While I work as a hospitality manager, my job is structured so that I work on only four days; I look forward to being able to be with our child over three days per week. Dennis will be at home full time and I will be able to very active in our child’s life as well.
My parents are Harrie and Ingrid; I also have a brother, Rob, with whom I am close. We have a large extended family with four uncles and five aunts, total, from both sides of my family; and then there are their children! Our parents still live in our family home and I’ve stayed friends, all my life, with a close group of classmates.
I learned a lot about being a good father from my parents. They really tuned into my interests and my brother’s interests –they cared to know about what mattered to us. If we needed help or guidance, they were right there for us. I enjoyed cooking as well as participating in scouts and biking. From our parents, I learned how to listen carefully to a child’s needs, how to support a child’s efforts without giving too much pressure and how to help a child take all the steps necessary to becoming a self-supporting adult. I am grateful for the childhood they gave me and I hope to pass on that gift to our child.
Niko and I have been talking for years about our longing to be parents. We’ve considered all the different aspects of becoming parents, including thoughts about how to give our child whatever they might need growing up. I am so glad that we now live close to our friends and family since this will be a particularly good experience for our child. When we are blessed with a child, I will stop working and become a stay at home parent. I am so looking forward to spending my days raising my son or daughter! In my spare time, I enjoy activities like running and cooking, and I love going to markets.
We both have both traveled extensively and have seen a lot of the world, and we plan to continue to do so with our child. We feel it is so important that a child see how differently people live around the world. As you can see in our pictures, Disney and New York are a couple of our favorite travel destinations. We have traveled throughout the US, as well as to Mexico and the south of Europe together. We very much look forward to taking our son or daughter on these vacations with us when he or she is old enough.
We believe that every child is unique and special, and want to provide the individual love, nurturing, and support they need to grow, thrive and to be who they are. We both feel that communicating together with clear boundaries and lots of love is very important for our children as they grow up.
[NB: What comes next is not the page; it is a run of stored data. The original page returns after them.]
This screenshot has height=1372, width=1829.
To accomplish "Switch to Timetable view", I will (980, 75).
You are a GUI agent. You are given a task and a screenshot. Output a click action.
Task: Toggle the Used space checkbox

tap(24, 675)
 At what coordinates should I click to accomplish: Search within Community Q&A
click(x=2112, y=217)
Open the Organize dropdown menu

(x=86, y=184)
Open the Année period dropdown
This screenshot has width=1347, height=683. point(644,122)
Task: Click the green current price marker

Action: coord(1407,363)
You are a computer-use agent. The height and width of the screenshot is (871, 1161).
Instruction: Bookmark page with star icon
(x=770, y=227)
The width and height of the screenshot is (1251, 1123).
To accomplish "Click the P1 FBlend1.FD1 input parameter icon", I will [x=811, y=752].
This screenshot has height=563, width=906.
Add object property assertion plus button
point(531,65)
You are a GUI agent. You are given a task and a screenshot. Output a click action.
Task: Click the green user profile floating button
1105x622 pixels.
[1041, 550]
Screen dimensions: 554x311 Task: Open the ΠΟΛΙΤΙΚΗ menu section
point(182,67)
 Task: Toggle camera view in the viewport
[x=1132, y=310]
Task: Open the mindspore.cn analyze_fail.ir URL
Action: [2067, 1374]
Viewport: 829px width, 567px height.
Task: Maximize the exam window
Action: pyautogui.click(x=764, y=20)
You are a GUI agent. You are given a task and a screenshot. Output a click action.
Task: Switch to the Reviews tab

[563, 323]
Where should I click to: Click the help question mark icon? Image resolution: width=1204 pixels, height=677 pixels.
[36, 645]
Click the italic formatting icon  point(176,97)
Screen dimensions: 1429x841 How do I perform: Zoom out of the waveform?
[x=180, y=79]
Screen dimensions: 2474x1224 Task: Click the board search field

If you decide to choose us to be parents to your child, we will provide a safe and loving family and home filled with both fun and understanding. We will cherish your child and give him or her all of life’s opportunities. Parenting is the most important thing for both of us, and we can’t wait to begin our journey. We want you to know that we will both spend as much time as possible with your child; they will feel wonderfully loved and well cared for. We will always raise them to respect the process of adoption and your courage in focusing on what you felt your child needed, first and foremost.